The Treasury Department’s fourth-quarter borrowing plan, expected to impact the bond market, was scaled back more than anticipated. On the previous afternoon, the Treasury announced plans to issue $776 billion in debt from October to December this year, significantly below the $1.01 trillion issued in the third quarter. This is also less than the $800 billion forecast by JP Morgan. Therefore, the key point in the Treasury’s maturity-specific borrowing plan report to be released the next morning will be whether the issuance of medium- to long-term bonds will decrease or increase. Efek Ozkadeskaya, senior analyst at Swissquote Bank, emphasized, “The really important event this week is the Treasury’s issuance size by maturity.”

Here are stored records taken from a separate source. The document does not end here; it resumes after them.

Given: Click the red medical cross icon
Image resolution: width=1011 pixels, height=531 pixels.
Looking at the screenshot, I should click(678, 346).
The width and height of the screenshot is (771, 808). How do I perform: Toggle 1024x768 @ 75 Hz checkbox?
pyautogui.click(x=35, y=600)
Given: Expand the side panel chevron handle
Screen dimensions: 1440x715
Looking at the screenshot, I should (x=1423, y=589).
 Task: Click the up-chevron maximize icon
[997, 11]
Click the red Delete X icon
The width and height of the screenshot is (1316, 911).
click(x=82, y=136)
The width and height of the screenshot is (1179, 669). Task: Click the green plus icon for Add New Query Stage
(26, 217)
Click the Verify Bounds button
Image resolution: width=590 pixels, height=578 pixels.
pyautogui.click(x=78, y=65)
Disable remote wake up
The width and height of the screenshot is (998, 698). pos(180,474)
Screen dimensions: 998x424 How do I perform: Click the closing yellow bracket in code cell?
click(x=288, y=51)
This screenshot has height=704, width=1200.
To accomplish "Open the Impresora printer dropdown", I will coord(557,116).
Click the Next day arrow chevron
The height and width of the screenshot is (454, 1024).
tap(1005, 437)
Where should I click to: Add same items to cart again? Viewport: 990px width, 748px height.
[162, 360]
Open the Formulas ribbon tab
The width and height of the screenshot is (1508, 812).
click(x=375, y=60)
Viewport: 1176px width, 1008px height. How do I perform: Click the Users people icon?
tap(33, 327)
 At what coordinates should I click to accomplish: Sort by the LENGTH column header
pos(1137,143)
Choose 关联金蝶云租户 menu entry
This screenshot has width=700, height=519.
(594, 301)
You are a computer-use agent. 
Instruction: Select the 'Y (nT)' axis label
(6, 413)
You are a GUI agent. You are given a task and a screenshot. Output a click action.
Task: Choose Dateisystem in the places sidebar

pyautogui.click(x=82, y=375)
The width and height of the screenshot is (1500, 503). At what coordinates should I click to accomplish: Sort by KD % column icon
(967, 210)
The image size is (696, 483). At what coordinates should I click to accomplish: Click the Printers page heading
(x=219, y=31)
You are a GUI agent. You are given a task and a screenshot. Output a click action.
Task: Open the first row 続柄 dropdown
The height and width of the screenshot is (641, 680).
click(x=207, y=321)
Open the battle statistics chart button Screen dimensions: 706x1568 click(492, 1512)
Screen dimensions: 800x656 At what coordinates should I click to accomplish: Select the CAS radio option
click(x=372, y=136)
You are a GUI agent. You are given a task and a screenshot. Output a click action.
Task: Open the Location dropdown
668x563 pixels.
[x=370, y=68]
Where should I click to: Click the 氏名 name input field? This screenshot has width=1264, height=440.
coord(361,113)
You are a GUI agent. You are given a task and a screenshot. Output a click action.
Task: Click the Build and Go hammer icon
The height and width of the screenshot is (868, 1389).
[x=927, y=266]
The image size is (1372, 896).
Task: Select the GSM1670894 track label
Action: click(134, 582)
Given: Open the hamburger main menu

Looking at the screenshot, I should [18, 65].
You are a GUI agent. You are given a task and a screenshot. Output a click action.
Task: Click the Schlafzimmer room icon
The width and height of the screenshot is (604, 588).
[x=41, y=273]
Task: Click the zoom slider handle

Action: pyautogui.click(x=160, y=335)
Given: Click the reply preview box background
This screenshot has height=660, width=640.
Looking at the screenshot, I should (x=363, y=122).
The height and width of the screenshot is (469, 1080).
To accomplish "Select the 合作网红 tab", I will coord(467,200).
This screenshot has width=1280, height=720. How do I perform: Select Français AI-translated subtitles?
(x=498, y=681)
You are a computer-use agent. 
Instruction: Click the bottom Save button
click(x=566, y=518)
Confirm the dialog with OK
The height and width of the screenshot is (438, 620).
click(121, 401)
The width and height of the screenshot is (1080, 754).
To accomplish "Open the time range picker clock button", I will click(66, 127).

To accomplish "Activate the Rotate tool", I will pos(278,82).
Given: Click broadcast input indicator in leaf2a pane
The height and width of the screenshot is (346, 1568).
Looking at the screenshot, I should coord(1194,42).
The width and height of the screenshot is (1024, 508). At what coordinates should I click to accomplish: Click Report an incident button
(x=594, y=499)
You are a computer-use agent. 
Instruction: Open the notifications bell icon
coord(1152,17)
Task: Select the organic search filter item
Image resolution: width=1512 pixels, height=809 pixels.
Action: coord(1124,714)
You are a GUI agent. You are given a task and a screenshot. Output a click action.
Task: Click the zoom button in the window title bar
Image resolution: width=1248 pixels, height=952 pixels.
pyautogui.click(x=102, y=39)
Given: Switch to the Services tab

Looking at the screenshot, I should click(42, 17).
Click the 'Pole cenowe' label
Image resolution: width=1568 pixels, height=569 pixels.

Despite continued high interest rates, the housing price index hit an all-time high. According to S&P CoreLogic Case-Shiller, the housing price index for August this year rose 2.6% year-over-year. It also increased 0.4% month-over-month, marking seven consecutive months of gains. U.S. consumer confidence declined for the third consecutive month. According to the Conference Board, the October consumer confidence index was 102.6, exceeding market expectations (100) but down from the previous month’s 104.3.
After the market closes on the 2nd, Apple, the largest company by market capitalization, will release its earnings. As a large-cap stock accounting for over 7% of the S&P 500, Apple’s stock movement will inevitably impact the overall market immediately. The earnings results of major big tech companies that have already reported have shown mixed reactions depending on future earnings outlooks. According to LSEG, among the 251 S&P 500 companies that have reported so far, 77.7% have posted earnings exceeding Wall Street expectations.
The dollar index, which measures the value of the U.S. dollar against the currencies of six major countries, is trading around 106.5, up 0.4%. The Chicago Board Options Exchange (CBOE) Volatility Index (VIX), known as Wall Street’s “fear gauge,” fell nearly 3%, breaking below the 20 level.
European stock markets are rising. Germany’s DAX index rose 0.61%. The UK’s FTSE index increased 0.1%, and France’s CAC index gained 0.97%.